ロザリオは言語のことを失念していたらしく、申し訳なさそうに笑って、
「並び替えておきます」
図書館の入り口に在るカウンターの中に入ってなにやらぶつぶつと呪文を唱えた。すると、

 ――ガチャン!


大きな作動音がして、本棚が一斉に回転にした。一回転しただけだといいうのに、そこに在った本は全て入れ替わっている。

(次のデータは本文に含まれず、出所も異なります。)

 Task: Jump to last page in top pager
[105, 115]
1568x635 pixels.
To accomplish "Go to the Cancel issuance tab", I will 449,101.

「屋敷全体に貯蔵された和書を集めておきました。お食事が終わったら読まれると良いかと思います」

 しかし
 そこに在る本は全て江戸以前の書物だった。文化的価値は高いが、全く読めない。

「ええと、書かれた時代が違うようで……俺には読めないようです」
 ロザリオは少し考えて
「でしたら、映像資料用の魔導書はどうでしょうか?」
 再び魔法を唱えると棚の配置が一瞬で変わる。一冊を開くと
 本から立体像が空間に映し出された。
 角が生えた男が、本の上に立つ様に現れる。
 SFの技術のような立体映像に蓮は驚きを隠せない。

「このように、映像が見ることが出来るため、字の読めない方でもおおよその内容を理解出来ます。また、そのまま本として読むことも出来る非常に情報の多い資料です。ただ、動画の音声までは翻訳出来ませんが」

言語はランン語がベースである。
本を閉じると、本の中の男は、キインと軽い音を立てて砕けた。

「では食堂へ向かいましょう、せっかくの料理が冷めてしまいます」
 ロザリオはそう言って、蓮を促した。



魔界の食事は思いの外、質素だ。
 おいしいことはおいしいが、人知を越えた美味というわけではなく、どちらかと言えば素朴な味だと蓮は思った。
 ロザリオは一緒に食事をすることはなく、エヴァンスもまたそうだった。
広い食堂で、一人で食べる蓮だった。
 蓮はほんの少し寂しさを感じた。

 
食事が終わると、食器をこのままにして、いいのか疑問に思ったが、しばらくすると、食器は消失した。食器も魔法
かなにかのもので、食べたものも魔法だったのかもしれない。と蓮は思った。

食後、この後、どうしていいか、わからず、
さっきの図書館に行ってみた。

映像資料用の、魔導書を読むくらいしか、今の蓮に出来ることは無かった
 
蓮は一つの魔導書を机の上に置いた。先程と同じように立体映像が展開される。それは、魔界の生態系についての教養番組のような内容らしく、蓮の知らない生き物の狩りや子育てのシーンが映し出される。
 文字が読めない上に、聞こえる音声も異国の言葉なので、詳しい内容は分からない。
 
 次の本でも見ようと書架を覗き込み、その中で一際豪華な背表紙に目をとめた。他の魔導書に比べて厚く、金糸を織り込んだ細かい刺繍が施されている。


「なんだろう、これ」
 蓮は、おもむろにそれを書架から引き抜いた。
 重い。

六法全書程の厚さがあり、重くて硬い。これで殴れば普通に武器になるかもしれない。一瞬、蓮は野蛮な考えが浮かんだが

その本を開くと、一人の女性が本の上に現れた。年号の様な数値が表示されたので、魔界の歴史書の様なものかもしれないと思った。
 場面は戦争のようなシーンに移り、異形の怪物たちがその女性に襲いかかる。しかし、その女性はほとんど動かず、呟くと、怪物たちは身体が石化していった。